REFLEXIONES FILOSÓFICAS
  • Empédocles
En este filósofo, el amor (filía) aparece reflejado como la fuerza que mantiene unidos los cuatro elementos, y que junto a su opuesto, el odio (neikos), constituyen las fuerzas cósmicas que explican el ser y el devenir.
  • Platón
Aquí encontramos este tema tratado, por primera vez en sí mismo y de forma filosófica, en El Banquete o Los enamorados. Los cuatro discursos que se plantean contraponen perspectivas sobre la naturaleza del dios Eros... o el no dios. Nos presenta una distinción entre el amor erótico, el amor espiritual, personificados en Afrodita Urania (amor espiritual) y Afrodita Pandemo (amor carnal), y un hermosísimo mito sobre la teoría de la media naranja. La influencia de su pensamiento en el Neoplatonismo y el impacto de éste en el Renacimiento nos dejan huellas tan hermosas como el significado de la alegoría de La Primavera o El jardín de Venus, de Boticelli.
  • Aristóteles
En Aristóteles el amor adquiere un protagonismo metafísico de enorme genialidad, al explicar el curso del mundo a partir del erotismo del Primer Motor Inmóvil.

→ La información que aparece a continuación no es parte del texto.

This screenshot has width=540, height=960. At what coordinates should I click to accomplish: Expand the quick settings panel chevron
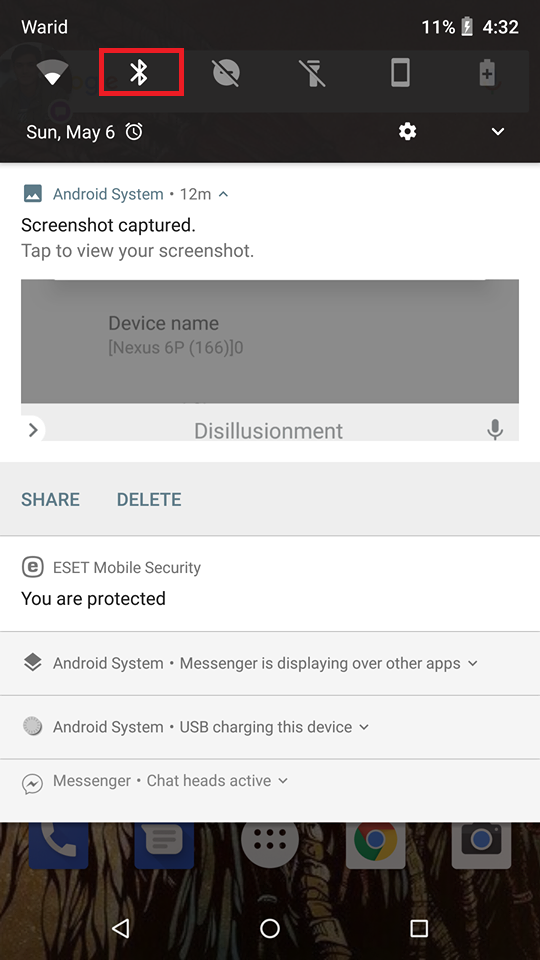coord(498,132)
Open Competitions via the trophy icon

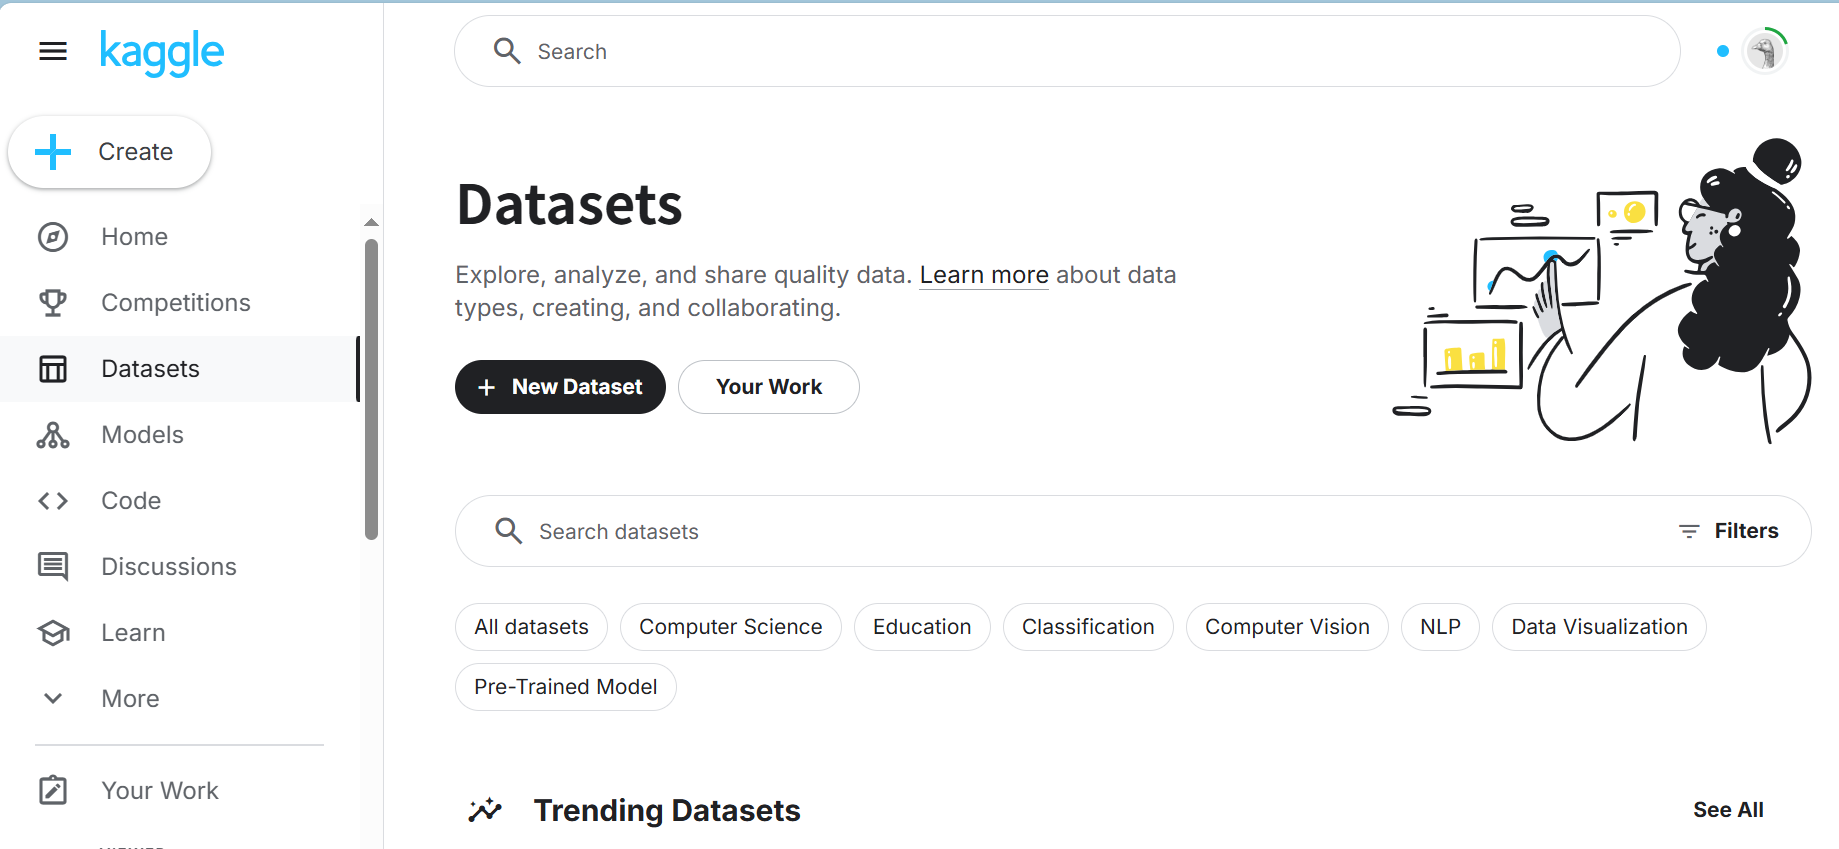pos(53,303)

No carece también de reflexiones sobre las diferencias entre el amor entre iguales, entre desiguales...
  • Freud
En el creador del psicoanális aparece también un interesante y relevante papel del concepto de amor. Freud lo enmarca dentro de su concepción dinámica de la psiqué: los dos impulsos primarios son Eros y Thanatos.
  • Ortega y Gasset
En su ensayo El amor en El amor en Stendhal, este autor nos ofrece una interesante aunque desapasionada perspectiva del tema. Desmitifica lo que parece más hermoso de él, racionalizando con habilidad, al definir el enamoramiento como "estado de imbecilidad taransitoria".
ALQUIMIA
Curiosa disciplina para tener alguna relación con el amor, ¿verdad? Sin embargo, veremos que existe alguna relación entre este concepto y la piedra filosofal.
EL AMOR A TRAVÉS DE LA HISTORIA
Es interesante también hacer una reflexión sobre las distintas formas en que se expresa y destaca en las distintas etapas de la historia. Desde su papel en el mito de Eros y Psique, el amor a Dios y el amor cortés en la Edad Media y Renacimiento, la exaltación de la pasión en el Romanticismo, la influencia de la aparición del cine... Hay, como vemos, muchas posibilidades de reflexionar acerca del amor; hay gran pluralidad de formas y matices... que otros días iremos desgranando. Por hoy, baste esta introducción.